FIG. 3 is a conceptual diagram showing a character shaping method according to an embodiment of the present invention.

FIG. 4 is a block diagram showing a configuration of an ultrasonic diagnostic apparatus in a conventional example.

FIG. 5 is a screen diagram of an image display unit of the device.

FIG. 6 is a screen view showing a method of inputting text in the image display unit of the same device.

FIG. 7 is a conceptual diagram showing a method for measuring a distance between two points in the same device.

FIG. 8 is a conceptual diagram showing an area measuring method in the same device.
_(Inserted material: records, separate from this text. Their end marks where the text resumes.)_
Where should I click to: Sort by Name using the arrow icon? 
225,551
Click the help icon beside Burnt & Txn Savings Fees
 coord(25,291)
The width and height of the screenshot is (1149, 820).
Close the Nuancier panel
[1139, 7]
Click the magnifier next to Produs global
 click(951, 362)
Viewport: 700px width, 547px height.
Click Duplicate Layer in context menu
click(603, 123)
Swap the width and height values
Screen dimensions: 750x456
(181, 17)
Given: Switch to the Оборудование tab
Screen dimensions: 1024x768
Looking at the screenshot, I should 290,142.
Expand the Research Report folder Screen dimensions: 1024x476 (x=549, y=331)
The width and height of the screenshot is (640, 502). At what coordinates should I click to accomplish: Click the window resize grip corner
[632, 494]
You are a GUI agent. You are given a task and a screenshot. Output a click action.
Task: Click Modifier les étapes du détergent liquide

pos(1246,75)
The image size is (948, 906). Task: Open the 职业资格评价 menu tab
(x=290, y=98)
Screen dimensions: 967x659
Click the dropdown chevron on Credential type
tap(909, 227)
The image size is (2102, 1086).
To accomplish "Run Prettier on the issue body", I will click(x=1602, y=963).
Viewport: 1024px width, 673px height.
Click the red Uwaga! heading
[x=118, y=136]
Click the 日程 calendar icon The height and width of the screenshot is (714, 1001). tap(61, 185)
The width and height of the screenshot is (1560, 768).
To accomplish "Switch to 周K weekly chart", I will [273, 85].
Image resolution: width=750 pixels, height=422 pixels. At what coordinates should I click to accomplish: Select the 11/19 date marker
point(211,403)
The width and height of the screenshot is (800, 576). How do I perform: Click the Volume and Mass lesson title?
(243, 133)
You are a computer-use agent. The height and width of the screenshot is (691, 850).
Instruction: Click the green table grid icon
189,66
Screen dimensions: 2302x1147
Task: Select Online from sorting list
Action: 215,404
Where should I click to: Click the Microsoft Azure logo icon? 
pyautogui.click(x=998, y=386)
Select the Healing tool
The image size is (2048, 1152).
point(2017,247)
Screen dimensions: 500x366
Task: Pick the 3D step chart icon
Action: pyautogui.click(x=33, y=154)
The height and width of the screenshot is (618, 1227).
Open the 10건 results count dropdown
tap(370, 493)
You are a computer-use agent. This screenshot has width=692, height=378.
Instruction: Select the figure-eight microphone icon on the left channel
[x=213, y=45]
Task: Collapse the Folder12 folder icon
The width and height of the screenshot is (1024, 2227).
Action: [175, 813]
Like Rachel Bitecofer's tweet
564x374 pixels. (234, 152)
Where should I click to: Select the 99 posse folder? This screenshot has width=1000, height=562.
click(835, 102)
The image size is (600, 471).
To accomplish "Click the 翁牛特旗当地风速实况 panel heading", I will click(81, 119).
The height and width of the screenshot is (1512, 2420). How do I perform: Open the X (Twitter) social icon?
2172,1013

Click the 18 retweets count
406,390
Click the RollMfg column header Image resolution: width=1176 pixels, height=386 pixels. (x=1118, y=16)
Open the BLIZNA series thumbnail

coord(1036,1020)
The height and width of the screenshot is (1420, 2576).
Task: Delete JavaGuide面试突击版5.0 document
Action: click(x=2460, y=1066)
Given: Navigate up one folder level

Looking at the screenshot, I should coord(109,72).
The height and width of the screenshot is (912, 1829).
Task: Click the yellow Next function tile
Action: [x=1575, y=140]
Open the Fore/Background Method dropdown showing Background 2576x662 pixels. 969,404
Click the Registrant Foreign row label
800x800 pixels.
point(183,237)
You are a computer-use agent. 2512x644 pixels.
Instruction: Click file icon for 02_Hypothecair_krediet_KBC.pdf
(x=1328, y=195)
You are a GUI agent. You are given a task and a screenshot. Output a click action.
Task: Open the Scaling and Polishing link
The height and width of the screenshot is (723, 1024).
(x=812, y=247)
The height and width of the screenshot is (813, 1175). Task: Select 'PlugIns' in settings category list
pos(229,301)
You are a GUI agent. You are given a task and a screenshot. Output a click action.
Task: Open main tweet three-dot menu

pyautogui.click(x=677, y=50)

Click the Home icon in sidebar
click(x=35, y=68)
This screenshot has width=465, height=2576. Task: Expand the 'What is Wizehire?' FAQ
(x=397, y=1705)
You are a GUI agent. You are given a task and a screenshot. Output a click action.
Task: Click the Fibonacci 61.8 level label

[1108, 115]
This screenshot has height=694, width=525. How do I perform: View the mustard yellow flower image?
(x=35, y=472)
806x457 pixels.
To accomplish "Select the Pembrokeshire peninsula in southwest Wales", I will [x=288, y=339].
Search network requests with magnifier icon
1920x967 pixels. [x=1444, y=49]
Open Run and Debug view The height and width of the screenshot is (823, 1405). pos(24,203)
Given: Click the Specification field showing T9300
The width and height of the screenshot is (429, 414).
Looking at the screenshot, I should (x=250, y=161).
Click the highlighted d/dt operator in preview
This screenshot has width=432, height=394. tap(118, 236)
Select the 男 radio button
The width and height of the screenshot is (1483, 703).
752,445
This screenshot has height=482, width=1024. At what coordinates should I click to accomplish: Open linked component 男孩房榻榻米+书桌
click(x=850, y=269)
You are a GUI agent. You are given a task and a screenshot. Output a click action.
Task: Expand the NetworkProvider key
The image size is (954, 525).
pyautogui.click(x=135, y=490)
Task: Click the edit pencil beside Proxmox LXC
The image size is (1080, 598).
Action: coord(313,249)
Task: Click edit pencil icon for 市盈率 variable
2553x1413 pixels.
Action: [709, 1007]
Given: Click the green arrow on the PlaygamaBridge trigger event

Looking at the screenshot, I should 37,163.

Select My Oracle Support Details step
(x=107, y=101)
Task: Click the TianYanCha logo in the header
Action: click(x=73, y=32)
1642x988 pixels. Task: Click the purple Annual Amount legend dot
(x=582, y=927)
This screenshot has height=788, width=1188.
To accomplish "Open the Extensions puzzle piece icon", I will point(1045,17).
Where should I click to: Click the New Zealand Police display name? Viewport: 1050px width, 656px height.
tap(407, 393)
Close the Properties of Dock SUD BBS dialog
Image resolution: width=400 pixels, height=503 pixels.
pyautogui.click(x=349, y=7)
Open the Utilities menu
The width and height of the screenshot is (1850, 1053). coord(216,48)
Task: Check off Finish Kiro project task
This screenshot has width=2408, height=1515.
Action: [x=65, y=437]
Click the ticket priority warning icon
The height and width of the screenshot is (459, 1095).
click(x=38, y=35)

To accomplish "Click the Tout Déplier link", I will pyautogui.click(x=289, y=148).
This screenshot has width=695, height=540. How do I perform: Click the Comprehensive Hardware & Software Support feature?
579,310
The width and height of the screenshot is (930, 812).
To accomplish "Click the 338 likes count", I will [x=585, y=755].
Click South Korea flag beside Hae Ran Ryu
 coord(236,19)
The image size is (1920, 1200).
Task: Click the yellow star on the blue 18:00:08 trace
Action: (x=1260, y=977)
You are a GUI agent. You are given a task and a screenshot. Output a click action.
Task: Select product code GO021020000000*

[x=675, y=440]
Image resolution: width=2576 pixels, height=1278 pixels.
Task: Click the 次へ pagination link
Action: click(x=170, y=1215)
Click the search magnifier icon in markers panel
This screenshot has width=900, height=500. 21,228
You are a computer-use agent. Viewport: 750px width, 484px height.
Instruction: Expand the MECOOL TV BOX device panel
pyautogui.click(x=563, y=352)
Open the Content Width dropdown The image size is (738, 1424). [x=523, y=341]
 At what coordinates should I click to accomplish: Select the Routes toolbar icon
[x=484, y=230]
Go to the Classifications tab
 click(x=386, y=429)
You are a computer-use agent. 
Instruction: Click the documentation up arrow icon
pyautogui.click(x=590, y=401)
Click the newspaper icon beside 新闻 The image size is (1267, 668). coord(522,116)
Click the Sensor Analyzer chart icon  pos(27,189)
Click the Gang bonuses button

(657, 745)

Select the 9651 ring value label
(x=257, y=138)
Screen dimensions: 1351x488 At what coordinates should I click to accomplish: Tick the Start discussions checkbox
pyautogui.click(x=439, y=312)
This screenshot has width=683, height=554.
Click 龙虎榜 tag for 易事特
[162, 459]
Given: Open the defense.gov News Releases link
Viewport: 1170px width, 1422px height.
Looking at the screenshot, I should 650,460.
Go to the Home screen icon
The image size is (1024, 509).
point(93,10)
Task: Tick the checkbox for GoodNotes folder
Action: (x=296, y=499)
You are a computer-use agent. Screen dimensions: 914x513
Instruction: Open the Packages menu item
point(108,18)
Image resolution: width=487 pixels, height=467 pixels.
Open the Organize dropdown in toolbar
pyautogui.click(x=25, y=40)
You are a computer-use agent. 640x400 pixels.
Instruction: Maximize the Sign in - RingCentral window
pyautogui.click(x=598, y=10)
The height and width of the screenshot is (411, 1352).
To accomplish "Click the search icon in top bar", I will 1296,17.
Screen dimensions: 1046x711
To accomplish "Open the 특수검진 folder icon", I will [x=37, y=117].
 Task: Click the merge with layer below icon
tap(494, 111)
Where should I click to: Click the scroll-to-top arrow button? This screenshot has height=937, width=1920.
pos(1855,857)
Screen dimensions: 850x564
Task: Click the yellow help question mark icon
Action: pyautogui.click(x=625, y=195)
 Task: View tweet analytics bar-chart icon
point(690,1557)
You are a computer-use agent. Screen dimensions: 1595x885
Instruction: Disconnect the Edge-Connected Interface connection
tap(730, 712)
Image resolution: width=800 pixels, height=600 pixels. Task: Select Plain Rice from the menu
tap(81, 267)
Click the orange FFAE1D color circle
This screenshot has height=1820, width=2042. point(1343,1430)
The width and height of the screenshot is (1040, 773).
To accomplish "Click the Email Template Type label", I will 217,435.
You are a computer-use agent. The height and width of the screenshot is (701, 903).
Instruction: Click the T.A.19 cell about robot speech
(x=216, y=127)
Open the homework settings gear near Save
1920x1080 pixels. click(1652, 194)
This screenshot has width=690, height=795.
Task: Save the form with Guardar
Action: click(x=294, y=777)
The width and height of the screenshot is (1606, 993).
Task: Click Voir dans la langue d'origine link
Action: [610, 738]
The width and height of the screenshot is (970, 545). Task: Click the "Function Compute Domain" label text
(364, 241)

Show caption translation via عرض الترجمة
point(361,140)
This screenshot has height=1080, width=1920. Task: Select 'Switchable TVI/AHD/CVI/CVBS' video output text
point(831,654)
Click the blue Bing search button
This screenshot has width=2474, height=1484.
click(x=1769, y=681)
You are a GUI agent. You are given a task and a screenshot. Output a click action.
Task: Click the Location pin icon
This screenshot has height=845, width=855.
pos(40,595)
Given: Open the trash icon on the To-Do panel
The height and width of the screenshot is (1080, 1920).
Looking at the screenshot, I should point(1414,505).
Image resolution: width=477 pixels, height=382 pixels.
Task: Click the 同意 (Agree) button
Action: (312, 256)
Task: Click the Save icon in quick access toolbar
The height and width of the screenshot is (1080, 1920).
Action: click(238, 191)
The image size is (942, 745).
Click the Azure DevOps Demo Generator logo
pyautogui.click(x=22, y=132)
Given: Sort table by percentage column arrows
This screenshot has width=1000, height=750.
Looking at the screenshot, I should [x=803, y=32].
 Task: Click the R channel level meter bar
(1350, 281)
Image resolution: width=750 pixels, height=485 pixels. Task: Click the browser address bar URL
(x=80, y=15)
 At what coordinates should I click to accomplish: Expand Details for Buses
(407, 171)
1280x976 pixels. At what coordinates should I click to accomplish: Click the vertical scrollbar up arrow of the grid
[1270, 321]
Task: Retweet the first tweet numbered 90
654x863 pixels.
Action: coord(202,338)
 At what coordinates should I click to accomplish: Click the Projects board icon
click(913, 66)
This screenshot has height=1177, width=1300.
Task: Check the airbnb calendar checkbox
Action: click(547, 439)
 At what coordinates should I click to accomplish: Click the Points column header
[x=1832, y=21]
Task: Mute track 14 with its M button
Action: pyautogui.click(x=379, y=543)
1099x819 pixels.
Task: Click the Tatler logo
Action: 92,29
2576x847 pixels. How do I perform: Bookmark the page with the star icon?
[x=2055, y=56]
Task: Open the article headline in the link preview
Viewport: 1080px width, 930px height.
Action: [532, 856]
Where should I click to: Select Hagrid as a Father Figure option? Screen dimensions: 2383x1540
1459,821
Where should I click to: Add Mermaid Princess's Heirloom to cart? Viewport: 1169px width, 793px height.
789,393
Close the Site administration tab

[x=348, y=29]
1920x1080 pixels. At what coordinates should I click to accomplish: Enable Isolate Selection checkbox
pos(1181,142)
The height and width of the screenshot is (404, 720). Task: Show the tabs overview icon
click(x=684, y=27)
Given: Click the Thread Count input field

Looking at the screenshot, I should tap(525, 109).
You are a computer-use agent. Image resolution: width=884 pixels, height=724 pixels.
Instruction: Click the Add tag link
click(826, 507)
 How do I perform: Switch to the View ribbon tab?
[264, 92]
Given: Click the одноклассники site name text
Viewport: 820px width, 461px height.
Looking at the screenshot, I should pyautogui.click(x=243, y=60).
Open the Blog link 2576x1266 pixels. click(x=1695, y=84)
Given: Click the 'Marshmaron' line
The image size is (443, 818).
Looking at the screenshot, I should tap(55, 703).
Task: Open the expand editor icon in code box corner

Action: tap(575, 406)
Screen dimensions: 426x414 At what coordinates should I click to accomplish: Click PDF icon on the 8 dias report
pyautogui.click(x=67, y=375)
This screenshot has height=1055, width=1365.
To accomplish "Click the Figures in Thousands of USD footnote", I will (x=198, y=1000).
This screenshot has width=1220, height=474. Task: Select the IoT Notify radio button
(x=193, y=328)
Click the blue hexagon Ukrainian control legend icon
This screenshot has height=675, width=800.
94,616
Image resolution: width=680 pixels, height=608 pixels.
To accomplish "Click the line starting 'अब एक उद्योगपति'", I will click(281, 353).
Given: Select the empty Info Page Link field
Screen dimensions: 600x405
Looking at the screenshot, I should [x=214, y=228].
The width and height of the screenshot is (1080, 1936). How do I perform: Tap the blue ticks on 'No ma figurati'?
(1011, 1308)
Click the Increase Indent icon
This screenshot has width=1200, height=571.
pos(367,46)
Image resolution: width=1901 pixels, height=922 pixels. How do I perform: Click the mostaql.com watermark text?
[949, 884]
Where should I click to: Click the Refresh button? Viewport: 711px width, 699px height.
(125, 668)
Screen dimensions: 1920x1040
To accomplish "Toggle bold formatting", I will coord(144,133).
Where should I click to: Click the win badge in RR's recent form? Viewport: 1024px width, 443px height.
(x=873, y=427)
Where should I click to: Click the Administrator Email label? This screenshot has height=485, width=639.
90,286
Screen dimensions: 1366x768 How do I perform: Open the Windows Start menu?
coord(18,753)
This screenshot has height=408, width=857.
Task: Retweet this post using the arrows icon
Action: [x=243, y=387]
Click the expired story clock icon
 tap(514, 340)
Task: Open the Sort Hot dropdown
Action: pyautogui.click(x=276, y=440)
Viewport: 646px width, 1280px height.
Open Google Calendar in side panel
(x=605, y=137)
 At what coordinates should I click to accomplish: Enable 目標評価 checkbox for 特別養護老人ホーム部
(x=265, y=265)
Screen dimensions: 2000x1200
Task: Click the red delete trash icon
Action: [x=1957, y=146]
FIG. 9 is a conceptual diagram showing a volume measuring method in the same device.

[Explanation of symbols]

 1 Operation Table 2 Image Display Section 3 Electronic Pen Sensor 4 Control Section 5 Graphic Forming Section 6 Weighing Section 7 Position Recognition Section 8 Image Processing Section 9 Receiving Section 10 Transmitting Section 11 Ultrasonic Probe 12 Mouse

Claims (5)

[Claims] 1. An ultrasonic pulse generated by a transmission circuit is applied to a subject, and a reflection signal obtained by an ultrasonic probe that receives a reflection signal from the subject is amplified and then converted into an image signal. In an ultrasonic diagnostic apparatus that generates an ultrasonic diagnostic image by means of a means for detecting the coordinate position of a character or figure directly or indirectly drawn by the operator on the display screen, and the operator from the detected coordinate position signal. An ultrasonic diagnostic apparatus comprising: means for recognizing a trajectory of a character or a graphic drawn by the user and displaying the character or the graphic as a graphic image on a display screen. 2. The ultrasonic diagnostic apparatus according to claim 1, wherein the means for detecting the coordinate position is an electronic pen sensor or a touch sensor that recognizes a position touched by the operator on the display screen. 3. The ultrasonic diagnostic apparatus according to claim 1, wherein the means for detecting the coordinate position is means for recognizing a location designated by the operator on the display screen using a mouse. 4. The ultrasonic diagnostic apparatus according to claim 1, further comprising means for shaping a recognized character or graphic. 5. The ultrasonic diagnostic apparatus according to claim 1, further comprising means for calculating the area or volume of the recognized figure.